In the records that come next, find every line with "Instagram". Return those lines.

Records to process: Begin

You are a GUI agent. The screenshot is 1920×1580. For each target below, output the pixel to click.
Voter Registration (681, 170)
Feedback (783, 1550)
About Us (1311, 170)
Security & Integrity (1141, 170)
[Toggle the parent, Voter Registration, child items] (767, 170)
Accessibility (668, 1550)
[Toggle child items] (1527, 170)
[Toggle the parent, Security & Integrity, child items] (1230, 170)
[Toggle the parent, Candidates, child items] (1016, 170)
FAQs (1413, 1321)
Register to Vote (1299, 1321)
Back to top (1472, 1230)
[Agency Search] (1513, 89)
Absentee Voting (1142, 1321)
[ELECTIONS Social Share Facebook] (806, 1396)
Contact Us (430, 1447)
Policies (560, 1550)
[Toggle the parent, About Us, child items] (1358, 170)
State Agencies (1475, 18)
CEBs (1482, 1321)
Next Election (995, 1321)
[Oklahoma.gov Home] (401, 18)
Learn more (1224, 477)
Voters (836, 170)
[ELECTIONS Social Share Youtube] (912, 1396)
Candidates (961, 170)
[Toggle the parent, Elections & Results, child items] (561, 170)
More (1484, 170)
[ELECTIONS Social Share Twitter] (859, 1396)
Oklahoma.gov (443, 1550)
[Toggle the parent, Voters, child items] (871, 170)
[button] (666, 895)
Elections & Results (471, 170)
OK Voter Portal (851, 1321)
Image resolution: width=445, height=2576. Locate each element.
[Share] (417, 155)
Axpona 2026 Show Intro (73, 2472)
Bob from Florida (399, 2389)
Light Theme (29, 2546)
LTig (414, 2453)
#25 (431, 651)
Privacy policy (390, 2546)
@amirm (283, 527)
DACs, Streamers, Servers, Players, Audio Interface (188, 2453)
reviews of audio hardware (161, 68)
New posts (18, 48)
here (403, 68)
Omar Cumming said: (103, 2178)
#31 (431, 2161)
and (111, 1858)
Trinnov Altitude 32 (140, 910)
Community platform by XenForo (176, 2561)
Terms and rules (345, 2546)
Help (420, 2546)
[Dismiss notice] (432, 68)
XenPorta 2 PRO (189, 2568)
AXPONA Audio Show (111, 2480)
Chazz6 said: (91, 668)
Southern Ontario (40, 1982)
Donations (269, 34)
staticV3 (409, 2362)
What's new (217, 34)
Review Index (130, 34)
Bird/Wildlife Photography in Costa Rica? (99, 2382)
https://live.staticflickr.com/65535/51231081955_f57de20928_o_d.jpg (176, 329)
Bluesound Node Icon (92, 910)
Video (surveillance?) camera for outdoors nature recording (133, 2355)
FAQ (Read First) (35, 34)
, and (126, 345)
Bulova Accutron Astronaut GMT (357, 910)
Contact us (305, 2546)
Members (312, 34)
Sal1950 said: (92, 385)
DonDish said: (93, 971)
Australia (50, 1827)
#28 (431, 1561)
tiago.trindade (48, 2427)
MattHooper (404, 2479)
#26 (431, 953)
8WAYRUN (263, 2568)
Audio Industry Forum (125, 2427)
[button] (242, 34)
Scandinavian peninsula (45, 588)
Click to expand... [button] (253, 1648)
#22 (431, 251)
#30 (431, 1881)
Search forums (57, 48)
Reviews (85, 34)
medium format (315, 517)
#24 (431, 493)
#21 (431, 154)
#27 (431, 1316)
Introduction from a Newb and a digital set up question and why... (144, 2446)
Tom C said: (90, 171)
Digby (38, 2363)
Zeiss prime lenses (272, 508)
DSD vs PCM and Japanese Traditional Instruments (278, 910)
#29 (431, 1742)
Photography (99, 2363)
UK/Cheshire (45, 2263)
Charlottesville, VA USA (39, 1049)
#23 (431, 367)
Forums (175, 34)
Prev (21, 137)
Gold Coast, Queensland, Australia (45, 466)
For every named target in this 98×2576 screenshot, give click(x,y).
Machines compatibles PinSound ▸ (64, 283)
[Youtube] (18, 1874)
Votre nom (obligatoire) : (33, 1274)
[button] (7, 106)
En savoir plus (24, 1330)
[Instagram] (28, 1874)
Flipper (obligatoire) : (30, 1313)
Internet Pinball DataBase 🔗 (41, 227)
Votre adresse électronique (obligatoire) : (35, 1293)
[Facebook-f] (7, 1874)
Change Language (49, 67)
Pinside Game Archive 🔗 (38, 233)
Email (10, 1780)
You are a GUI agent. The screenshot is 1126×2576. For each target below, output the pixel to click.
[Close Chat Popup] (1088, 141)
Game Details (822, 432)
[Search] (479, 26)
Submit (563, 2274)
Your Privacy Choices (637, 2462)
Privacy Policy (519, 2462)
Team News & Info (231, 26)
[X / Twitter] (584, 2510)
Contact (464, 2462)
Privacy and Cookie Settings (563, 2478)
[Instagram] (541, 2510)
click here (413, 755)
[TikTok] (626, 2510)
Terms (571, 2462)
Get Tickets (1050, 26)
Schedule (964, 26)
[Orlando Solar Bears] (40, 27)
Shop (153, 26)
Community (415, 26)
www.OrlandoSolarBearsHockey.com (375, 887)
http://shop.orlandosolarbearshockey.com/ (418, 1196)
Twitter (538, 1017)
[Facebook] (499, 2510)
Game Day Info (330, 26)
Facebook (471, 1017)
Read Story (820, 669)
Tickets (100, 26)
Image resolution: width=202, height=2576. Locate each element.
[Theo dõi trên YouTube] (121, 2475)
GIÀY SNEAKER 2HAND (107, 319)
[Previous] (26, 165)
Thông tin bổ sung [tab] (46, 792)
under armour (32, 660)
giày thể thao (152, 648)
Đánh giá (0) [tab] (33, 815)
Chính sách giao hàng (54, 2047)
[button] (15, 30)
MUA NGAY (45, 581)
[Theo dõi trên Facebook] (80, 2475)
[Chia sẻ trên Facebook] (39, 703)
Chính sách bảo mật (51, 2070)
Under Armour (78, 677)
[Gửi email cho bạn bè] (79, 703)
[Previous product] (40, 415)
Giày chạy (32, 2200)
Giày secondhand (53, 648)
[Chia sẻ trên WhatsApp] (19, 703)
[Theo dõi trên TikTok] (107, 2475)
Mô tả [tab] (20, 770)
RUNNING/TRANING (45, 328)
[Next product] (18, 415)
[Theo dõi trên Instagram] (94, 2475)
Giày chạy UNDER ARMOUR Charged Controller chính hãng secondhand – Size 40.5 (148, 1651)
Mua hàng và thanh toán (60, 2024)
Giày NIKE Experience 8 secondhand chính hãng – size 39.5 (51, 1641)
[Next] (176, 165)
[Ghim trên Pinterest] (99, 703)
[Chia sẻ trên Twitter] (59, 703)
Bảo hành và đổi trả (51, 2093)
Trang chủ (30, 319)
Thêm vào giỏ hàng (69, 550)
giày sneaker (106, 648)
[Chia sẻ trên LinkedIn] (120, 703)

Records to process: End

■ Worked solution ■
[Instagram] (28, 1874)
[Instagram] (541, 2510)
[Theo dõi trên Instagram] (94, 2475)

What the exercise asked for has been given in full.